§ Activity: Word for word, and with pictures excluded, copy out all the records that follow.

§ Data excerpts:
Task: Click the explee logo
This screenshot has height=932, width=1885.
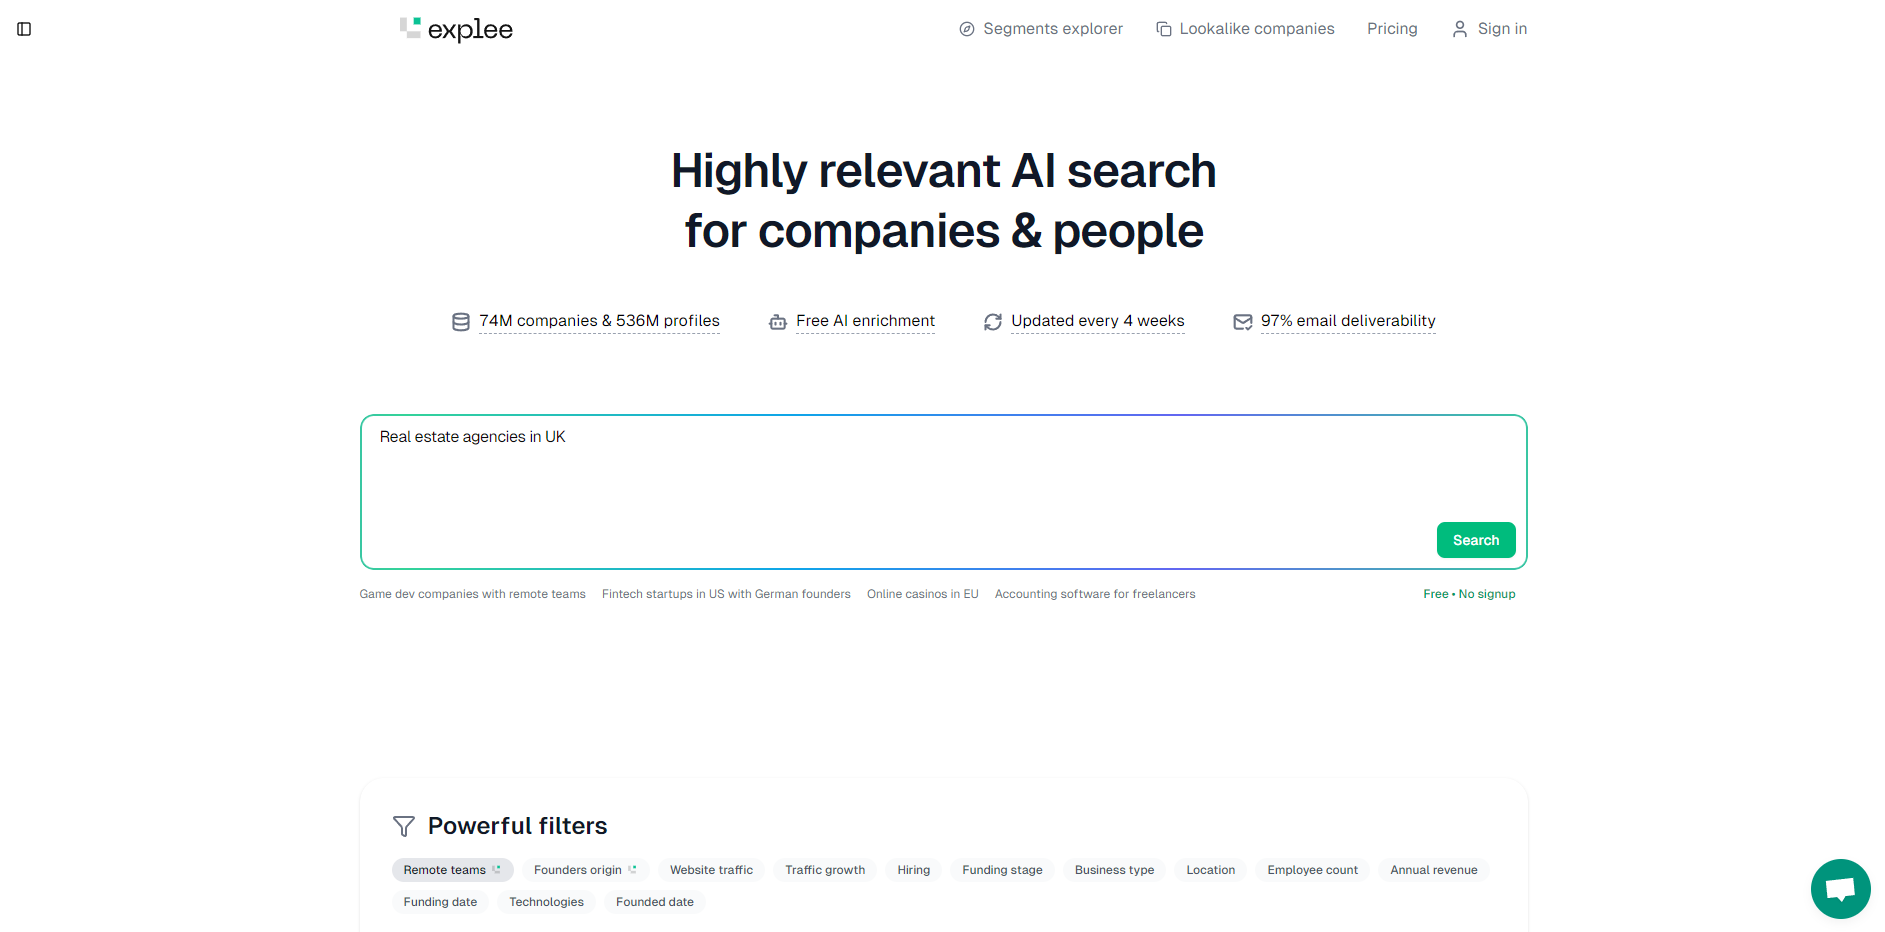Action: click(456, 29)
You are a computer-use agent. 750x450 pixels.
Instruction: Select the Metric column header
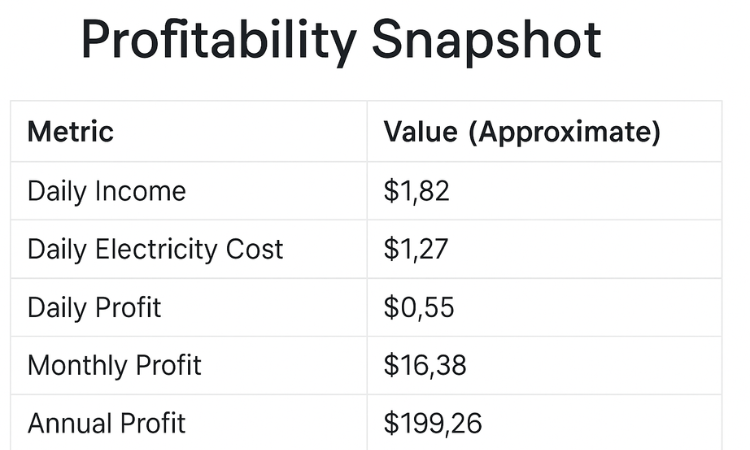[x=70, y=132]
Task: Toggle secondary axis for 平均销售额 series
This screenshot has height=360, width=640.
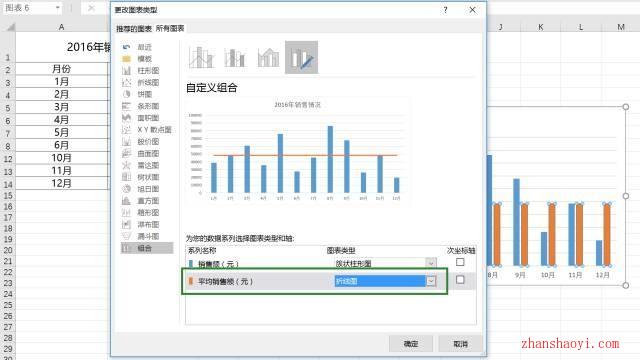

§ Task result:
Task: Click the explee logo
This screenshot has height=932, width=1885.
Action: click(456, 29)
You are a computer-use agent. 750x450 pixels.
Instruction: Select the Metric column header
[x=70, y=132]
Task: Toggle secondary axis for 平均销售额 series
This screenshot has height=360, width=640.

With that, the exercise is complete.